Managing your true attack surface
In 2016, Uber paid a criminal group $100,000 to delete the private data of 57 million customers and drivers. Looking back on this attack we can see how much things have changed for the infosec industry. The sum demanded by the attackers seems laughably quaint now that double extortion ransoms are the norm. At the same time, this story also shows just how little things have really changed. The attackers were able to retrieve Uber’s data by using an access key they found on GitHub. 5 years on, and our industry is yet to get its head around the problem of secrets leakage. In fact, leaked credentials only seem to grow as a problem every year, with recent analysis showing that thousands of new and unique secrets are being leaked daily.

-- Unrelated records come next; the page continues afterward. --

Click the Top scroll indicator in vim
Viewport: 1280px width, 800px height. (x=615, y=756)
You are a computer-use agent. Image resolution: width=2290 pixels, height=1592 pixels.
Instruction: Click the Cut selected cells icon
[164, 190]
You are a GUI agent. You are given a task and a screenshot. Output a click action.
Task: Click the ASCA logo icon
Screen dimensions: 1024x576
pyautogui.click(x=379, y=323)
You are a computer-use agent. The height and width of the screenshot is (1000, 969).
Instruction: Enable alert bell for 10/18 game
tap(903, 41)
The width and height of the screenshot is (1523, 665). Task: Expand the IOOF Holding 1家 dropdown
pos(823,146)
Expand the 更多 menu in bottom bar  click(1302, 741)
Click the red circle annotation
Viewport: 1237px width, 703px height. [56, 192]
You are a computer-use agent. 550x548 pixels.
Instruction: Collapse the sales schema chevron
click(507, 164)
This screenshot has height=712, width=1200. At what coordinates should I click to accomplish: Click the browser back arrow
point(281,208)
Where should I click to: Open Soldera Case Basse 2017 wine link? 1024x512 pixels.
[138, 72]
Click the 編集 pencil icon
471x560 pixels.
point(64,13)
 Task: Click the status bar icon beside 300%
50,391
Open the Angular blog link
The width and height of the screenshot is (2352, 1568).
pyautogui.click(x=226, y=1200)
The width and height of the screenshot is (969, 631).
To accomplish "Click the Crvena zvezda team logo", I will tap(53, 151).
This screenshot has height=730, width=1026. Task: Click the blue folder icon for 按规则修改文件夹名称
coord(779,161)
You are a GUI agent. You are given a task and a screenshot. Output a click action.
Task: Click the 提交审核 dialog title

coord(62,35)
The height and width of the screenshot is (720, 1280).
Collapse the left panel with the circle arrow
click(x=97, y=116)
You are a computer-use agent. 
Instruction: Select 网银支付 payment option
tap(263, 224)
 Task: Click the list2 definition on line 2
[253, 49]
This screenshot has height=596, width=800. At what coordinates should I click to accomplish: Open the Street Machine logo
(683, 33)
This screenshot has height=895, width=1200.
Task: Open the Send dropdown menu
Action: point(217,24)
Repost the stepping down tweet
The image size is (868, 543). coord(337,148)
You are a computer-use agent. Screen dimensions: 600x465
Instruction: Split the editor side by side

This problem is hardly unknown. Dozens of scanning tools have been developed to catch and prevent the leakage of secrets in code repositories, but most lack the precision required to prevent large numbers of false positive results being returned. Then there are some secrets, such as multi-factor secrets, which almost never get identified in the first place. How did the industry get into this situation, and what can be done to manage leaked credentials?
What does the new attack surface look like?
As organizations move away from physical data centres, their attack surfaces are no longer confined to a few network blocks. Instead, the modern attack surface is made up of a sprawling list of cloud hosting providers, third parties, and content delivery networks, all of which are constantly in flux.
Crucially, information assets such as source code, configurations, and databases stored in buckets or code repositories are now also a near universal feature of external attack surfaces. The accidental exposure of these information assets can be devastating, as they can often lead an attacker directly to an organizations’ critical assets and systems.
What are the consequences of the new attack surface?
Traditional network perimeter vulnerabilities from unpatched software will always be an attractive target, but from the perspective of a motivated attacker with the desire for undetected persistence, leaked secrets offer a potentially far more appealing prize.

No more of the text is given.